Edit: By the way...the 4690k to a 4790k is completely fine, double the cores, believe a few more MB of cache, just depends on what you need it for whether or not it was justifiable.
 
I just built a machine with the same cpu and cooler. Tried the factory cooler and had massive issue with overheating, lucky I was testing and could stop it but it would blast above 80 within second. As I am sure you have found there is a lot of discussion on overheating on this cpu.

The EVO cooler is night and day difference. On the intel stress tests it stays about 64 run at 100% load. The benchmark get spikes to about 72 but most times that runs in the low 60 range also. Idle is in the low 30 and I am running in a fairly high temp room of 25c. I have not really bother to over clock it since so far nothing other than the benchmarks even comes close.

I did add a second fan to the back of the cooler just because I had a extra high pressure fan laying around. It dropped it degree or two not sure if it would be worth it if you had to buy a extra fan.
 


It's just not worth the price, they are both quad cores and perform more or less the same in gaming.
 
I just put all my fans back in and closed the case up.
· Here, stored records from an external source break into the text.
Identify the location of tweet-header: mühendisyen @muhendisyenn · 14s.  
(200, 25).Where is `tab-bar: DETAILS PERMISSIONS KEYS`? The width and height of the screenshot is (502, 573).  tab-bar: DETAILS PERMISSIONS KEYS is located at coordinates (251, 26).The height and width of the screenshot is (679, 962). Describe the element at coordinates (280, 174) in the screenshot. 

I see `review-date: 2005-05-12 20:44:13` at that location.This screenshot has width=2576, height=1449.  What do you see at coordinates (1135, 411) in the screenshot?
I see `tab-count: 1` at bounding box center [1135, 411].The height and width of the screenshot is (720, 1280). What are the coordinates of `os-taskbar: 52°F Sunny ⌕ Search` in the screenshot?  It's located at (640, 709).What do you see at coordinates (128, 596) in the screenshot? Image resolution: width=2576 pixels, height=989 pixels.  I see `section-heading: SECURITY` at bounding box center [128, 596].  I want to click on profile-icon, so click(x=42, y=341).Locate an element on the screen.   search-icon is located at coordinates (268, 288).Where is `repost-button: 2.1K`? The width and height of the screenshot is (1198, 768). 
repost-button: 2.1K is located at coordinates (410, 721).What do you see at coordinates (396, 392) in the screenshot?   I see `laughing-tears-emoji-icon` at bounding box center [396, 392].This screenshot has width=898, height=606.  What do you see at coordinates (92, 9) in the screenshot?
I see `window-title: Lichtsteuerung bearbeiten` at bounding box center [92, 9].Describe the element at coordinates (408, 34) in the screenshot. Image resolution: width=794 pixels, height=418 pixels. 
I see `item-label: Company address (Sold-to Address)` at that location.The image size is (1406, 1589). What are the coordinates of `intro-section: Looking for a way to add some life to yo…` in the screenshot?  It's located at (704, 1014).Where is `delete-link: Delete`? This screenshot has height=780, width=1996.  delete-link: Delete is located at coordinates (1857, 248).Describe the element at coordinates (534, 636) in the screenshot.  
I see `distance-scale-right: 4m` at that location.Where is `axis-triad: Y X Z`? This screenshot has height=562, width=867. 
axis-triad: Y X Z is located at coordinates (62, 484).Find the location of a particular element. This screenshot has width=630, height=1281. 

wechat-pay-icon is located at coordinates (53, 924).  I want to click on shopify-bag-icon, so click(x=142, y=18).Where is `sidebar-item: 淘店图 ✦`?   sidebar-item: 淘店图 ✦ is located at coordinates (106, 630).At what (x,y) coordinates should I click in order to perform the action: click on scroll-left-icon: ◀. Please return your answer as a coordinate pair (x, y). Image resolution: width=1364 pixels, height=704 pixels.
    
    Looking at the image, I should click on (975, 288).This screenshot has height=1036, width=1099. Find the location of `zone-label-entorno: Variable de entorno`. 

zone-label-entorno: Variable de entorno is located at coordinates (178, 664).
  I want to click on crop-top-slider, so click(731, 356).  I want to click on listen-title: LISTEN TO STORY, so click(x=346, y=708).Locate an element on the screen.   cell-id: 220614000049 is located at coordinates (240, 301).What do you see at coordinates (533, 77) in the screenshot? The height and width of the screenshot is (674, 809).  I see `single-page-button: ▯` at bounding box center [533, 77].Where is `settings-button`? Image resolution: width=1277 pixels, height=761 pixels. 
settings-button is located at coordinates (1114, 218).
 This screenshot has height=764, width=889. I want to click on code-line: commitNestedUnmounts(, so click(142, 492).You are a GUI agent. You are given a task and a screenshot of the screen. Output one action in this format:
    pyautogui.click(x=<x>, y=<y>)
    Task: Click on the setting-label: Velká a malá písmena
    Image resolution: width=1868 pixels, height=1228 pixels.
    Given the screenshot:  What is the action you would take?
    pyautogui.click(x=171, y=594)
Ran Intel Diagnostic Tool and got a max temperature of 74 degrees with an average of 72. I'll take that and be happy with it.
 


I didn't buy it for gaming, I bought it for streaming, recording and rendering. I spent months trying to tweak the settings I was using with my i5, it just wasn't going to happen with that processor.

 


A quad-core i5 and a quad-core i7 are 2 totally different lines of processors. i7's have hyper-threading - 1 virtual core for every physical core (so 8 cores in his case) and i5's are just simply quad-cores without hyper-threading, I'd hope you would know that with a "CPU's" tag next to your name. I also mentioned "depending on the reason why you would need an i7 upgrading from an i5 determines whether or not that upgrade was justifiable". More and more games are taking advantage of more than 4 cores, so if gaming was his reason and he had the money to pay for it - more power to him, pun intended. And except for 2011v3 builds, that's the best modern processor you could go with. I have an i5-3570k and I wish I would have spent the extra $100 and gotten an i7 or waited another month or 2 before 1155 socket CPU's went out the window and 1150 and Z87/97 went more mainstream.
 


Perfectly logical reason to upgrade to an i7.
 


Yes I know how hyperthreading works, thank you. There are exactly 0 games that I am aware of that have a significant boost in performance from running on a hyper threaded core I7. By your logic the FX 8xxxx series are the best gaming CPUs out there, however as you may know that is far from the case.

For streaming and rendering as OP wants to do, yeah that's a good upgrade. But if for your average joe who just wants to play games, going from an I5 to an I7 is a waste of money.
 


I partially agree with you. It also depends on what kind of results you're looking to get. As I said, more and more games are taking advantage of more than 4 cores, Battlefield 4 being a personal favorite of mine that does. I'm not saying the additional 4 cores is going to constitute +40FPS or be equivalent to another GPU in SLI/Crossfire, but a +5-15FPS or a little more depending on the rest of the system specs, and the game itself is pretty realistic. Which that's where I agree with you, if you just want the extra 5-15FPS in video games, whereas you aren't doing multimedia and you're on a tight budget, I'd say stick with the i5. But if you do multimedia applications or you just simply want the extra 5-15FPS, and you've got money to blow, what's stopping you?